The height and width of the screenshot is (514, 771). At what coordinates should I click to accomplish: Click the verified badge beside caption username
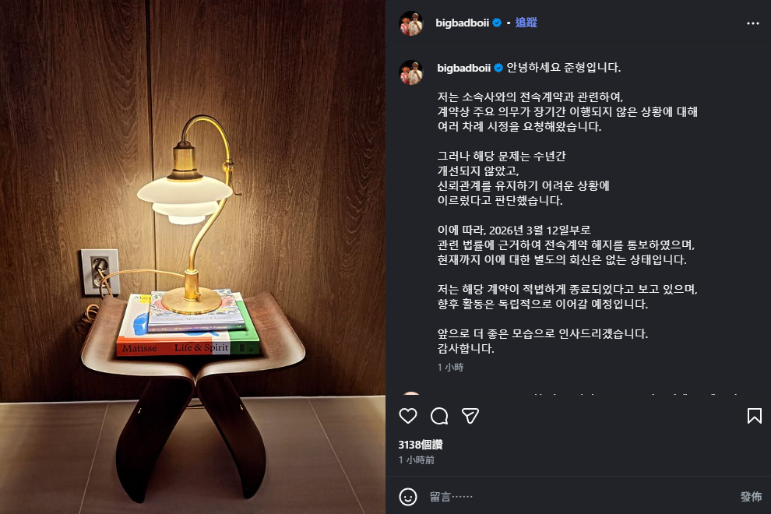click(498, 68)
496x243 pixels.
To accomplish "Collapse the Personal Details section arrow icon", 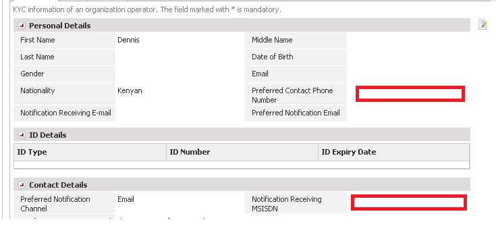I will (x=22, y=26).
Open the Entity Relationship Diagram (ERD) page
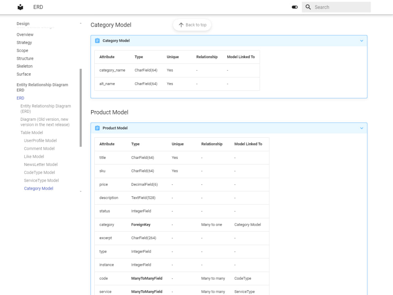The width and height of the screenshot is (393, 295). [x=46, y=109]
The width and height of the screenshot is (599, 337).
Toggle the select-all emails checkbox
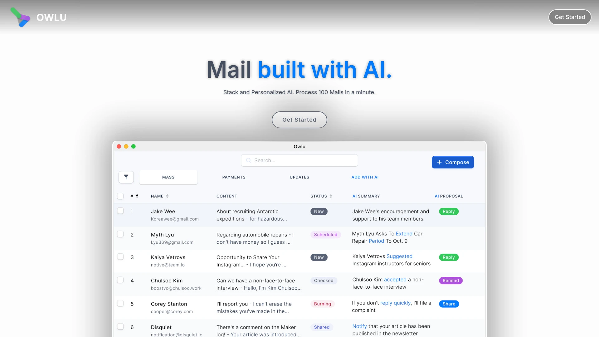click(120, 195)
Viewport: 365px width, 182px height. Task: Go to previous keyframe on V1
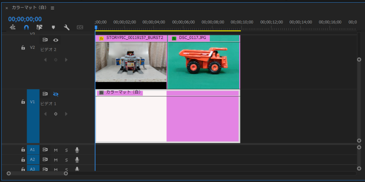[x=45, y=114]
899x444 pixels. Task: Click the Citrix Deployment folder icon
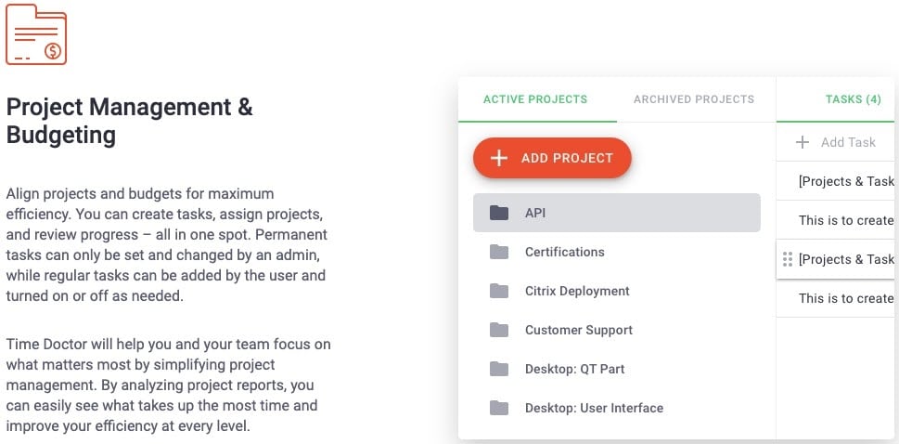[500, 291]
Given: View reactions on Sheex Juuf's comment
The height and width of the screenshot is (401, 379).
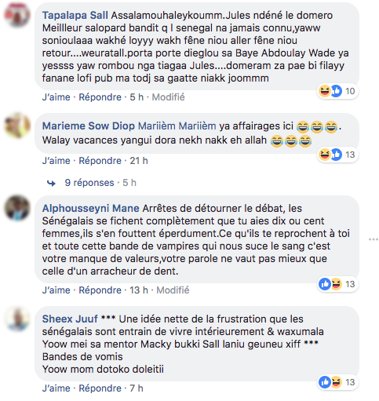Looking at the screenshot, I should (x=337, y=382).

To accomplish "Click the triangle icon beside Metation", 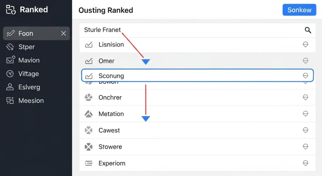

Task prompt
Every line between the one containing "The width and height of the screenshot is (599, 337)." and the last line of the data above, both included, should be copied exactly, but not the pictures.

Expected output
The width and height of the screenshot is (599, 337).
Toggle the select-all emails checkbox
click(120, 195)
Viewport: 365px width, 182px height. Task: Go to previous keyframe on V1
[x=45, y=114]
899x444 pixels. Task: Click the Citrix Deployment folder icon
[500, 291]
Given: View reactions on Sheex Juuf's comment
The height and width of the screenshot is (401, 379).
Looking at the screenshot, I should (x=337, y=382).

To accomplish "Click the triangle icon beside Metation", 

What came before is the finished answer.